I am officially done with my sophomore year of college. I am officially halfway done with college. I am officially scared out of my mind (the real world?!)

I feel uninvolved with USC, unenthralled with my major, and not ready for the future. There are many things that I hoped would happen by now that haven’t (boyfriend, internship, more close friends, etc). But there are also many things that I didn’t expect to happen that did. Sometimes good, sometimes terrible; all in all, it’s been an exciting two years.

I always say I’m looking for a boyfriend. Someone who will always be my date to invite, will want to hang out and watch TV with me on the weekend, will always be up for an adventure. It upsets me that this is so important to me, seeing how much of a progressive woman I pretend to be… but it’s something that I’ll always be on the look out for.

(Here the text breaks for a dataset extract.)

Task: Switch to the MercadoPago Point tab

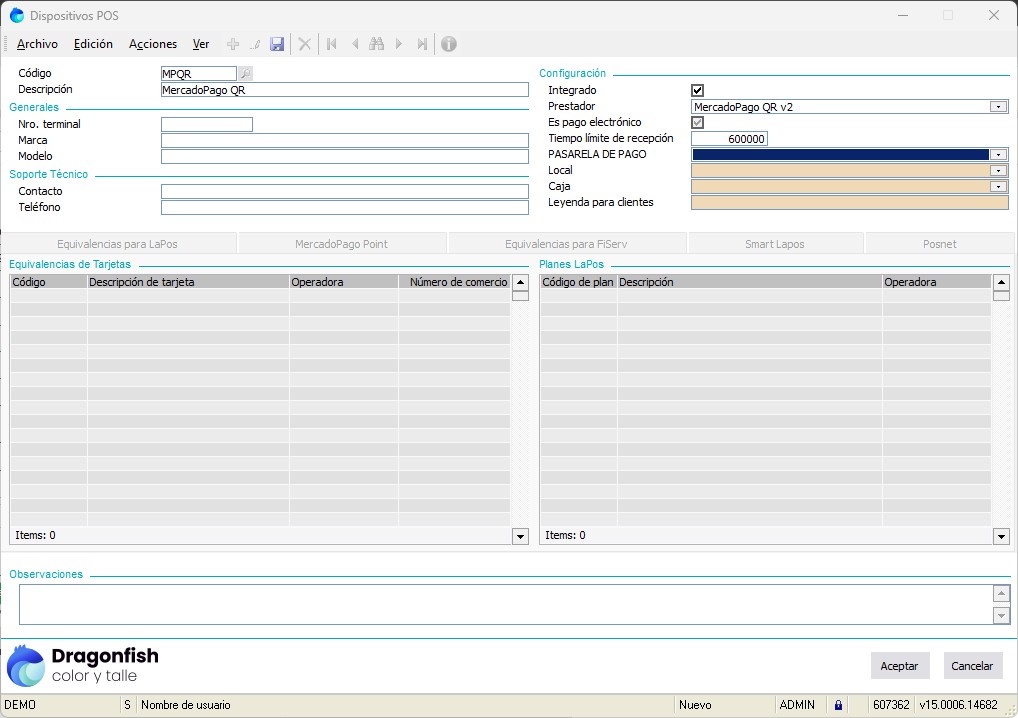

I always wait around for something to happen to me, but that’s not going to get me anywhere. The problem is that I don’t know how to start the search, how to meet new people and create meaningful friendships/relationships with people unless the universe intervenes just a little. It’s not like I’m meeting anyone though my classes or the earthquake center. And it seems too late to get involved on campus. WHAT DO I DO?!

I am unbelievably excited for the summer, and being at home for a little while and then spending my time traipsing around Los Angeles and doing exciting things with my friends who are also staying in LA. I hope that it lives up to my expectations and surprises me in great ways. I also hope that Regal Rita #12 becomes the next Troy 209.

12/21/11

I recently went through my journal and read some old entries, including the one above. What struck me about this sophomore year wrap-up is that a lot of the slumpiness of sophomore year has been completely changed amidst my junior jolt. I’ve become more involved (concerts committee), made awesome new friends (through concerts committee, but I’ve also become closer to other friends that weren’t in my “core” friend group before), met an awesome guy, and found some awesome internships to get myself into the music industry.

It all speaks to the power of the universe. Beginning with my amazing Goldenvoice internship, I met the director of Concerts Committee. She encouraged me to apply, and I joined E-board. Because of that, I’ve met amazing people that have become my friends, this concerts family, and I’ve had so many awesome experiences because of it (concerts bonding, late night pho, taking a limo around Los Angeles and getting in-n-out).

The universe also showed me that someone I had completely friend-zoned is actually perfect for me. He texts me nice things, takes care of me, compliments me all the time, and is always down to watch TV and snuggle. He is the guy I’ve been waiting for, and if the universe hadn’t thrown us together multiple times, I never would have realized how wonderful he is.